Recorded information ::
[Start of Attachment]

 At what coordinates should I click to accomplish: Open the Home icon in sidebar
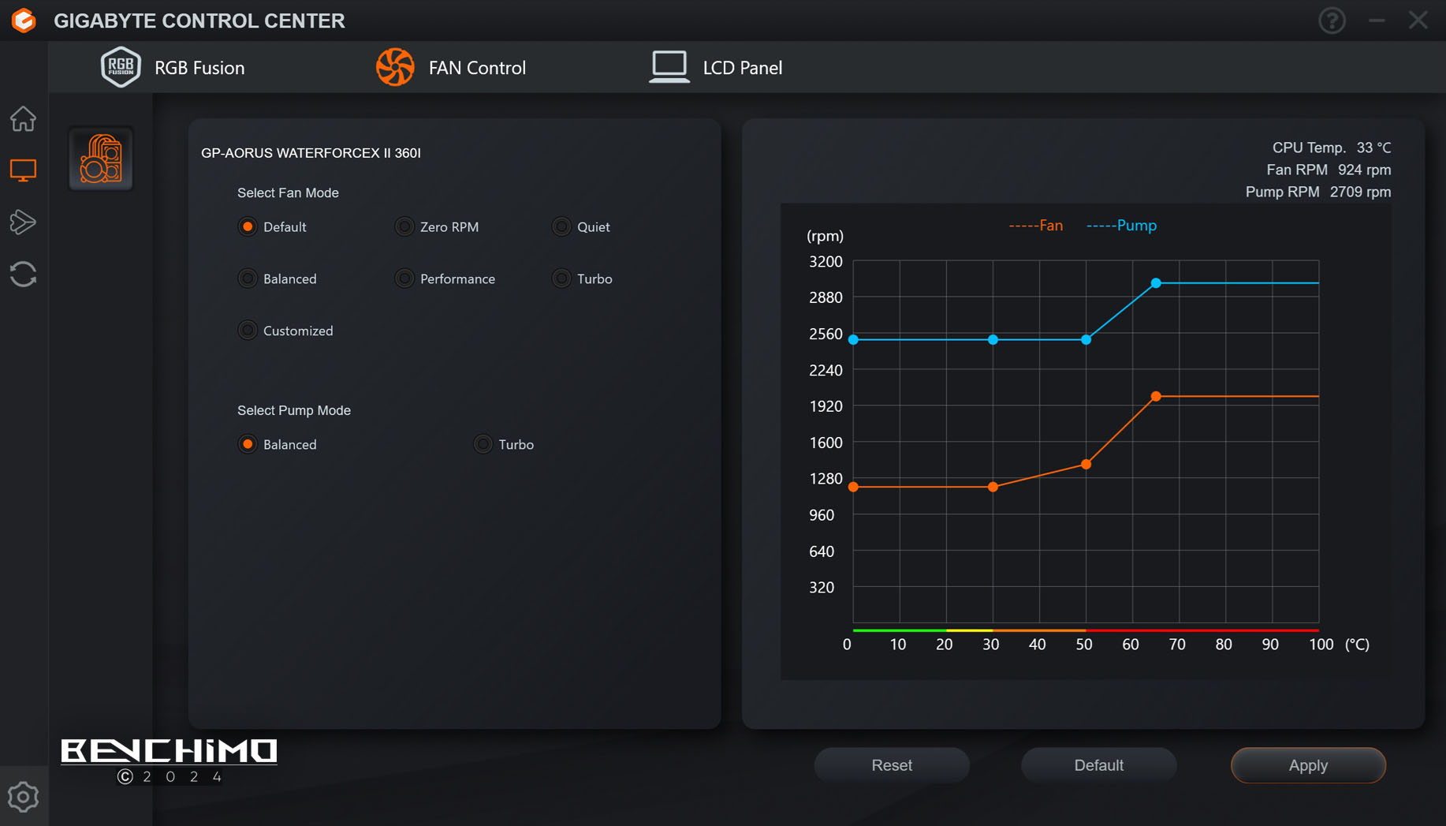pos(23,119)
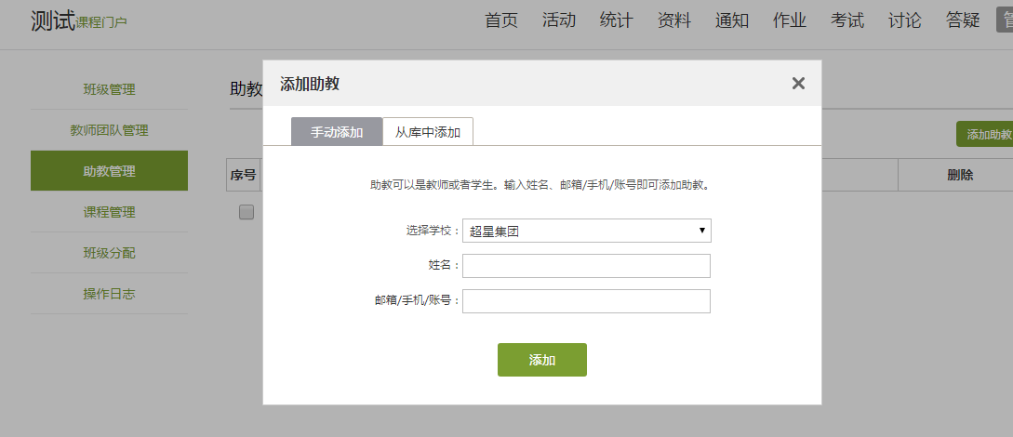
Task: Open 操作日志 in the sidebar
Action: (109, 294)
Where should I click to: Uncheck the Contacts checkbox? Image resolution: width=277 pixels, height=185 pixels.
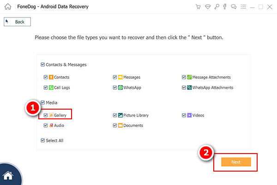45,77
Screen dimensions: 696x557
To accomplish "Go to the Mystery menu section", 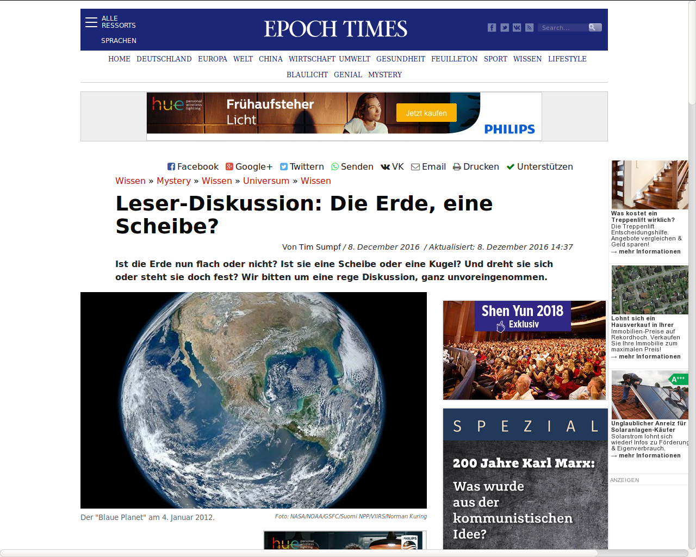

[End of Attachment]
[Start of Attachment]

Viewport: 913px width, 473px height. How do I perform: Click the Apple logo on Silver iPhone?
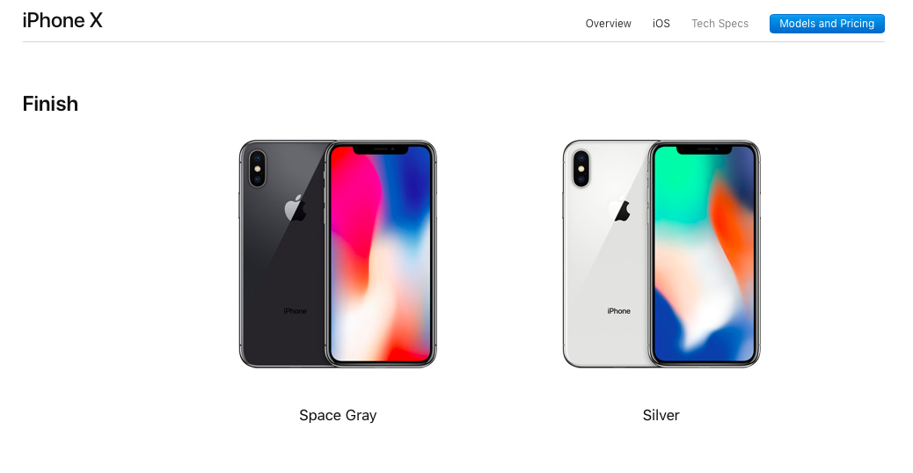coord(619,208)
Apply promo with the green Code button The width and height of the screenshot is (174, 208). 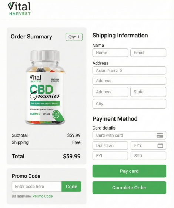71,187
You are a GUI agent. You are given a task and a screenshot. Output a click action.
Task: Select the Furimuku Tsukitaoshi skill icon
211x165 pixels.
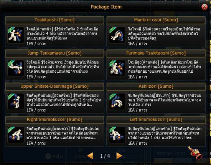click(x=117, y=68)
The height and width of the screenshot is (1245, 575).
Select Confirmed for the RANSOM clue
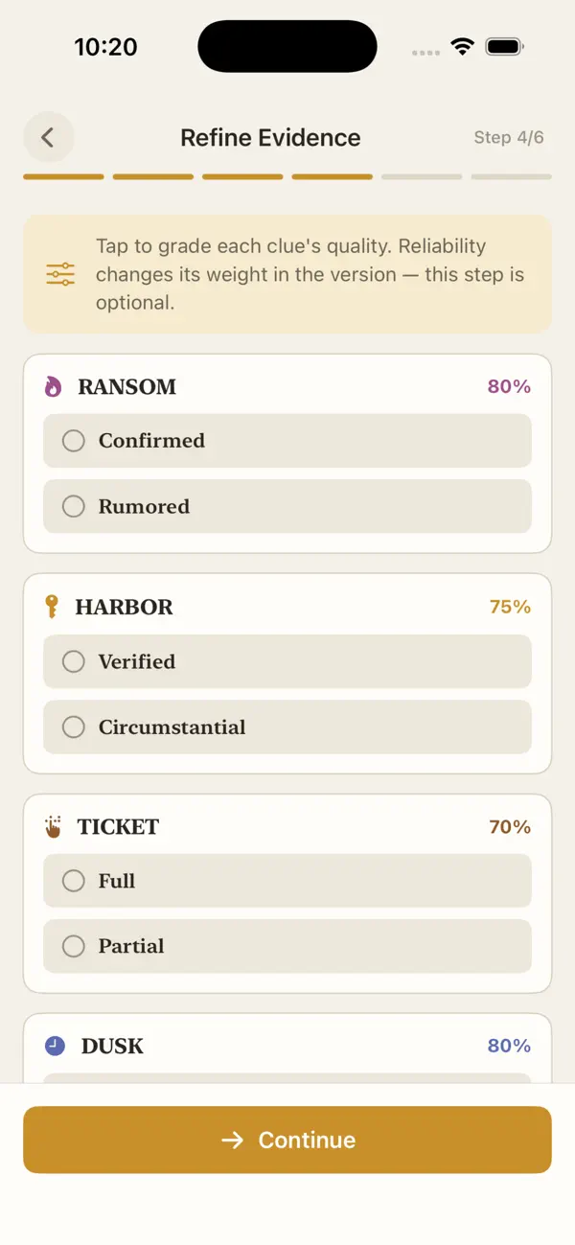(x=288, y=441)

[End of Attachment]
[Start of Attachment]

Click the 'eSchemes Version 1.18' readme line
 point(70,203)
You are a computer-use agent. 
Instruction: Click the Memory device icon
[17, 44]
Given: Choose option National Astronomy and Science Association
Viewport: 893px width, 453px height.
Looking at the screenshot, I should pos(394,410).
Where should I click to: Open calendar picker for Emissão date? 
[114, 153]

[End of Attachment]

In the listing above, find the line with "At what coordinates" and the line with "to the Mystery". Transcribe those two and everything between, exactly, leaving out pictures.

 At what coordinates should I click to accomplish: Open the Home icon in sidebar
pos(23,119)
Task: Open 操作日志 in the sidebar
Action: (109, 294)
Where should I click to: Uncheck the Contacts checkbox? Image resolution: width=277 pixels, height=185 pixels.
45,77
Screen dimensions: 696x557
To accomplish "Go to the Mystery menu section", 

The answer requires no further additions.